Last Friday, the cyclists of this city lost the Annette bike lanes from Jane to Runnymede, and we lost badly. A back room deal trumped the efforts of those who came out to two public meetings and gave deputations to the committee. The outcome did not only short change cycling in this city, it insulted public participation. Those of us who rearranged our schedules, lost work, time with our families, or sleep to come out and speak up got the door slammed in our faces and had our voices trumped by lobbying and back room deals.
So what lessons should we draw from this?
- We have a broken city government; unfortunately, just knowing that won't get us any further ahead.
- Toronto politicians, for a mix of good and bad reasons, listen to the concerns of merchants. Since merchants fear the loss of parking as much as anything, plans for bicycle lanes will have a very rough ride if they do not accommodate the perceived need for parking.

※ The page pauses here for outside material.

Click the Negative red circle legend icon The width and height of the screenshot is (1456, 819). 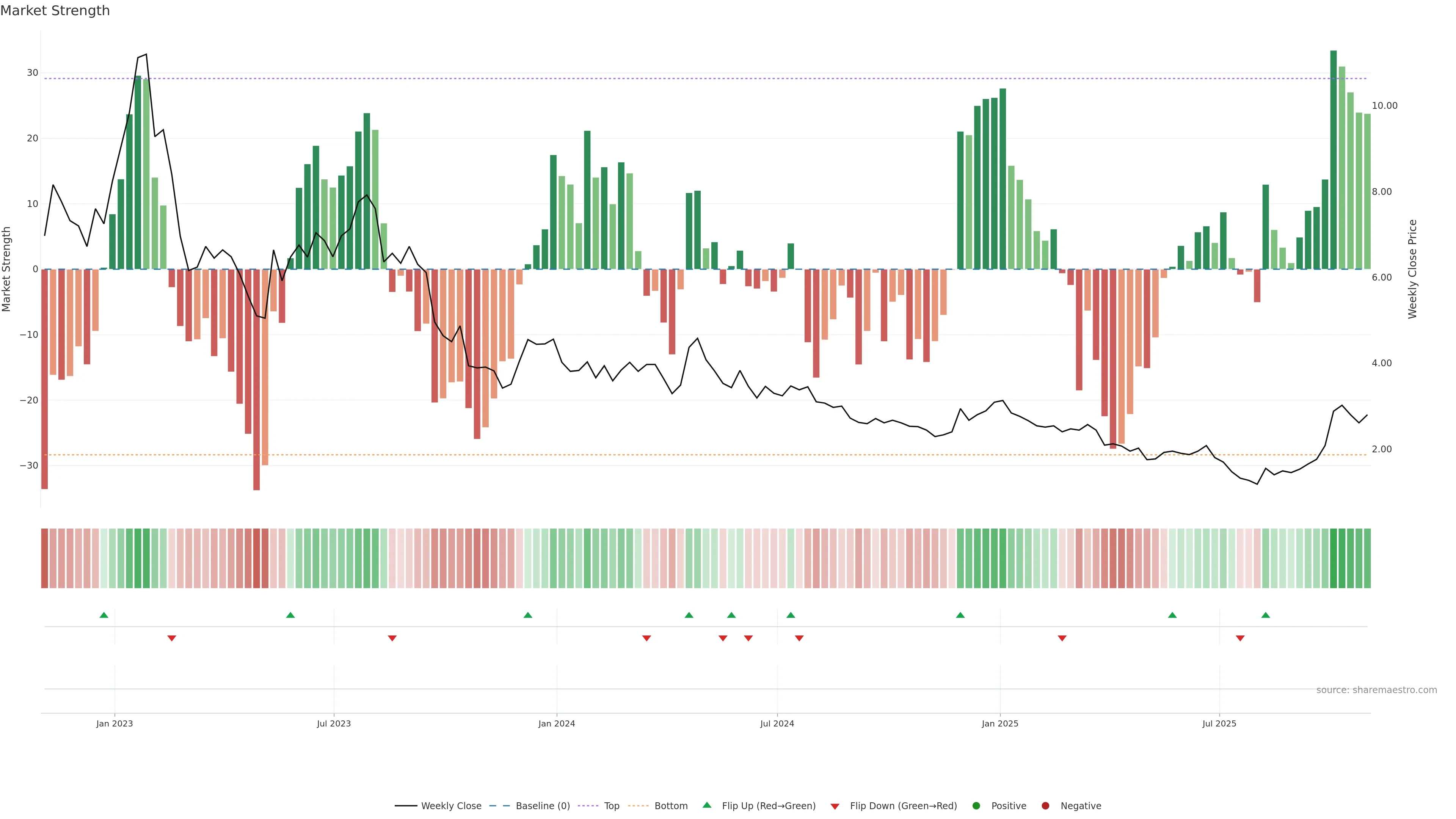(x=1045, y=806)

In some respects, this makes sense; a bike lane contributes much less than it otherwise could to a livable city if the loss of parking bankrupts local businesses and drives their customers to Wal-mart and other local big box complexes.

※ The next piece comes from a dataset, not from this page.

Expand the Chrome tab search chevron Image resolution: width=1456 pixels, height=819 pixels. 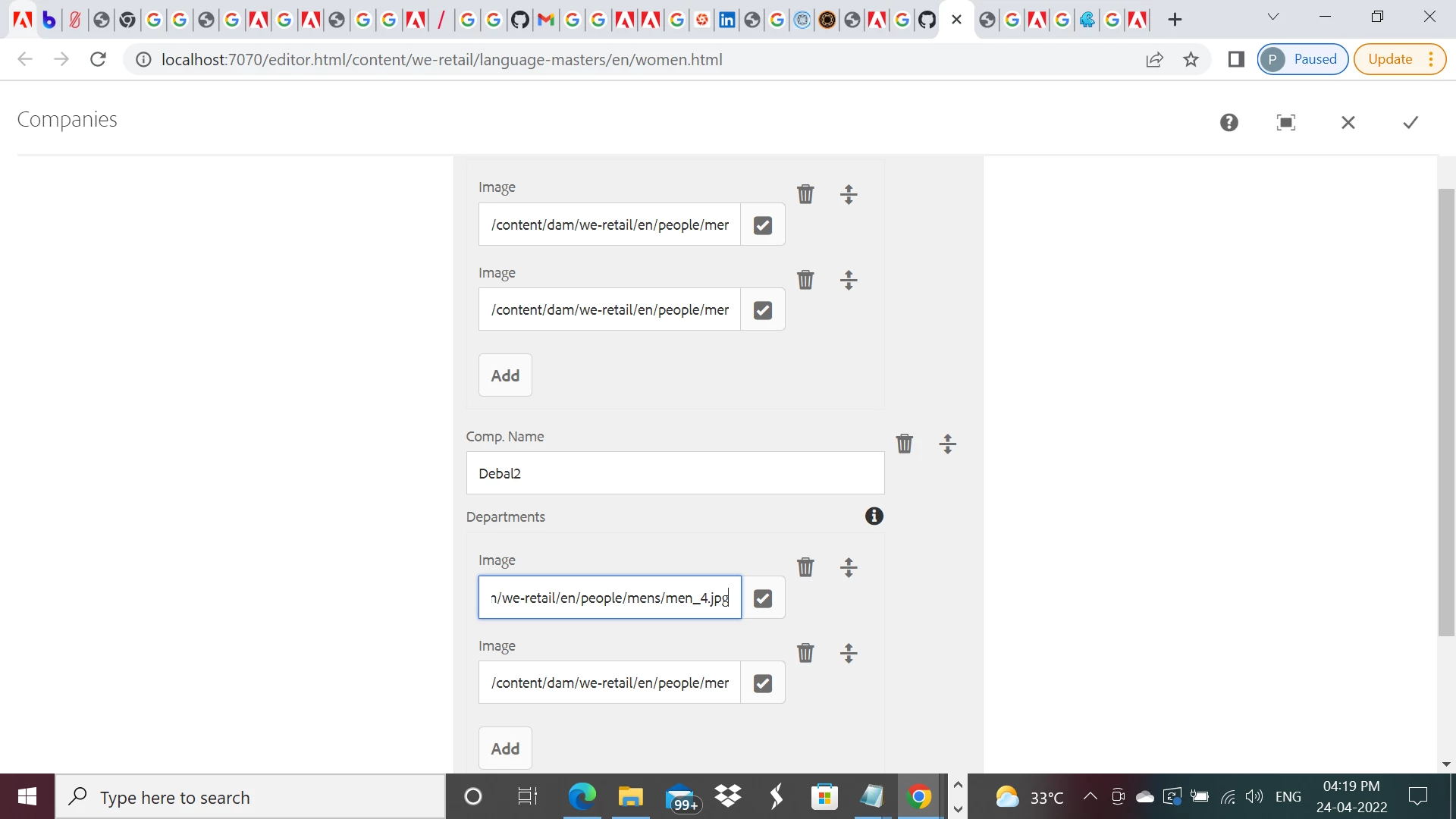click(1273, 17)
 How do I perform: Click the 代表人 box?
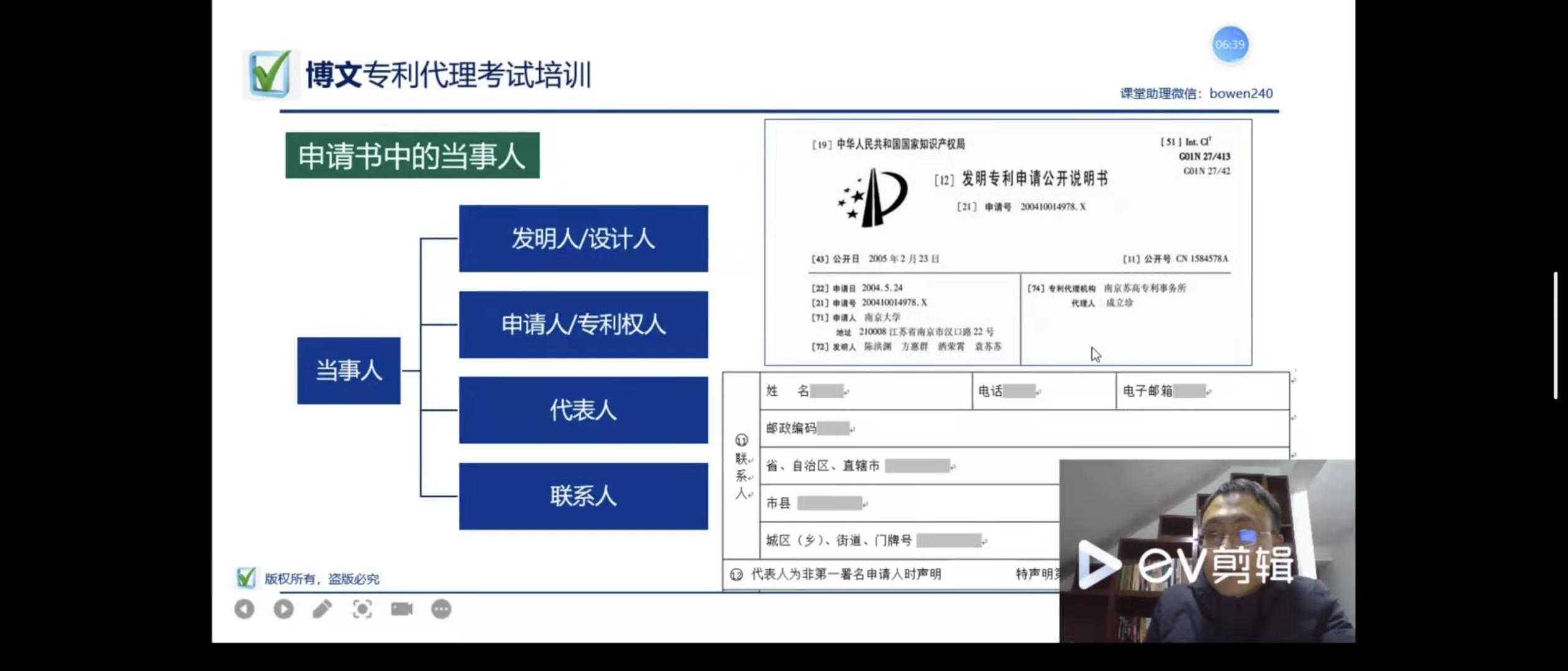tap(583, 410)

- I draw a simple if less than pleasant lesson from this: we have three choices when it comes to pushing for bicycle lanes.

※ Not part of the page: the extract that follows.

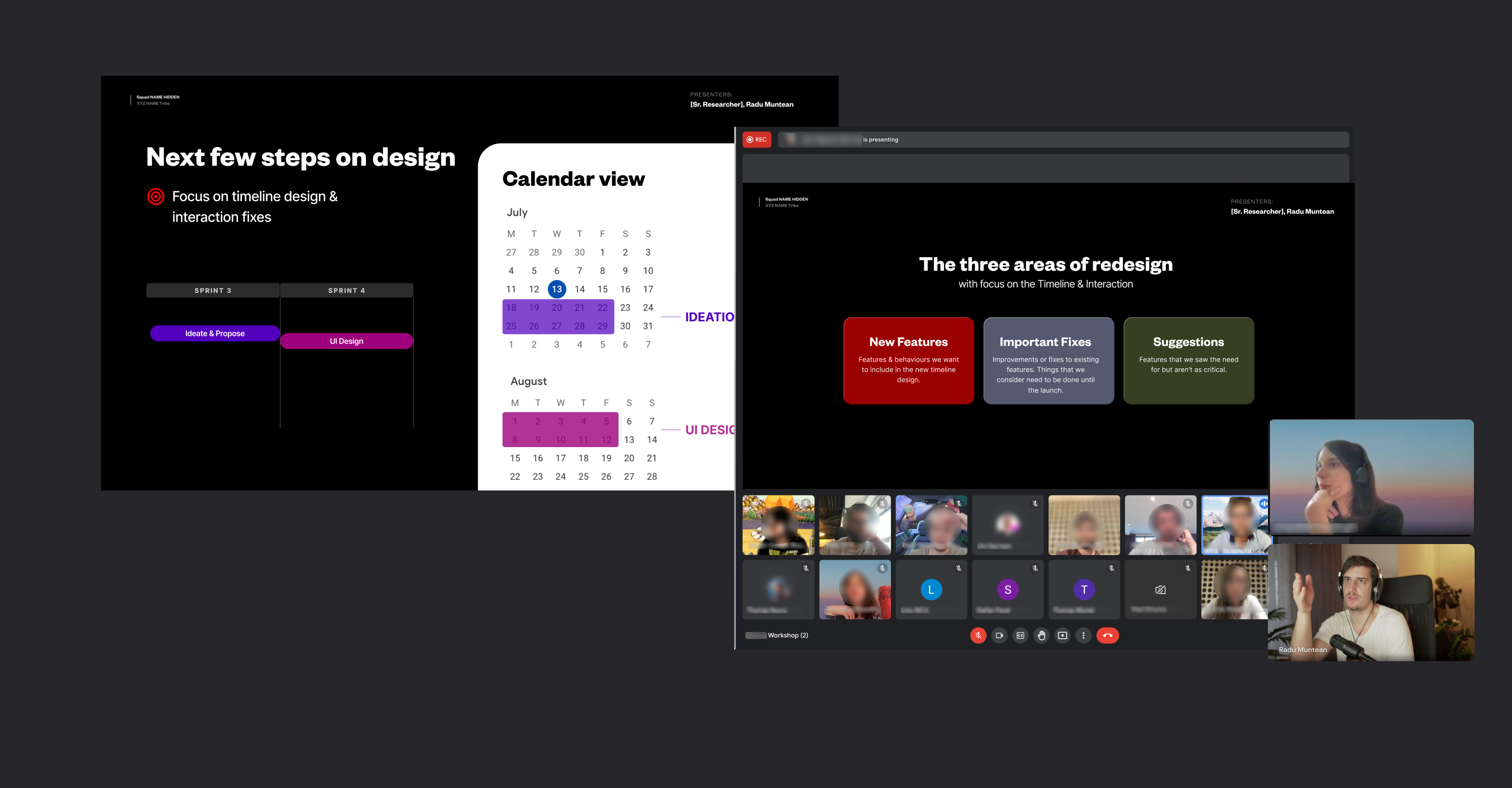Select participant tile with T avatar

- We can find ways to accommodate merchant concerns about parking. We can run bicycle routes around commercial clusters. We can push to replace residential parking with commercial (merchant) parking. We can accept gaps and sharrows in the network.
- We can push, hard, for the facilities we need. That may make us disliked, because to get bicycle lanes, we will have to take away parking, if not merchant parking then residential parking. We would have to work to deprive some people of a level of convenience they have come to feel entitled to. We would probably have to use boycotts, and would certainly have to work very hard to defeat certain councilors.
- We can turn up at public meetings, as we have done, and continue to lose. I don't consider that a good option, but we seem to have chosen it, and we will have to make a conscious choice to do something else.
In the short term, we have to decide quickly whether or not we want to offer a compromise when we bring this situation before the full council. We have a good process argument against the decision, in the sense that cyclists got left out of the negotiations on the final proposal. But that argument works better if we can say we really would have negotiated. Certainly, if I had known that Councilor Saundercook would push for the installation of sharrows, I would have worked hard for a better compromise. If we take the position that we want bicycle lanes, we have a right to bicycle lanes, and we insist on nothing less, then council can reply that we simply reached an impasse, and the councilors did what they thought best for the city as a whole.
Belated Update, November 4:
I stand corrected; over 150 emails later, we have our bicycle lanes. And let us not underestimate the importance of this achievement, either. City council has traditionally chosen commercial parking over bicycle lanes, and this may mark the first time they deferred to community pressure (thanks to all who sent in the email messages or otherwise lobbied council). We can make change, and we don't have to back down.